Anyway, back to that Telegraph article:
Far from undermining the case against Royal Mail privatisation, today’s National Audit Office (NAO) report that suggests Royal Mail’s sell off was bungled actually convinces me that it the right thing to do.
That’s some logic that only a politician could come up with – if the government hadn’t bungled it, he would have remained unconvinced on the whole affair. But because they did bungle it, he is now convinced it was a good idea.
The basis for this “logic” is that because it was sold too cheaply, it proves that that government weren’t competent in knowing what to do with it, so it’s ok to sell it for much less than it is worth. That’s like saying, “I am rubbish at driving my Ferrari, so I should sell it for the price of a Nissan Micra.”
The article moves on, apparently now forgetting that it had previously said the sale was “bungled”:
Predictably, the NAO report is being interpreted as evidence that Royal Mail was sold off “too cheap”
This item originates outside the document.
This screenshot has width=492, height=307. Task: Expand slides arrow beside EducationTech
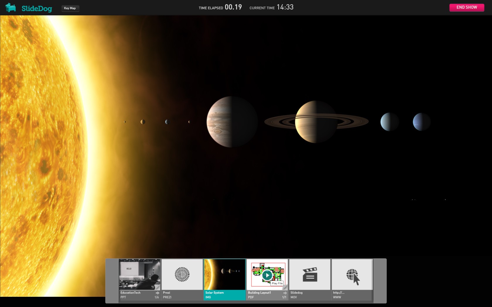coord(158,293)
In fairness, it is being “interpreted” this way because that’s exactly what it says.
The article then loses itself in a very muddle-headed analysis of what determines the value of a company. Essentially we are told, as the headline suggests, that the reason for the sudden and substantial increase in valuation was because the company was privatised.
This just makes no sense whatsoever.
A share price is essentially a measure of the market’s view on the future profits of a company. Occasionally a share price will increase substantially within a day but it happens when a piece of information becomes known that dramatically changes the market’s view of the future of the company. For example, if a pharmaceutical company announces that it has developed and patented a new drug that cures a common condition for which there was previously no treatment, then their share price might suddenly go up a lot. That’s understandable because the market expects their future profits to reflect this new piece of information.
On the day that Royal Mail was sold off, their new private status did not cause them to develop, patent and announce a new, substantially more efficient, way of delivering letters. The increase in share price was simply because the government undervalued the company when it sold it off.
So where did the money go? As we found out, a small number of investors in the City bought up a huge amount of shares and sold them on shortly afterwards, making hundreds of millions of pounds of profit. It really does take a politician to come up with the bizarre kind of argument given in this article to justify why it that money should have been profit for a few people in the City rather than money for the public purse.
If the government were now holding their hands up and admitting their mistake, while simultaneously apologising to the poor people, whose benefits are now being cut, we could at least give them credit for being honest.
Predictably (hey I can use that too), it’s smoke and mirrors time and if this is anything to go on, the government’s smoke and mirrors are looking thinner than ever.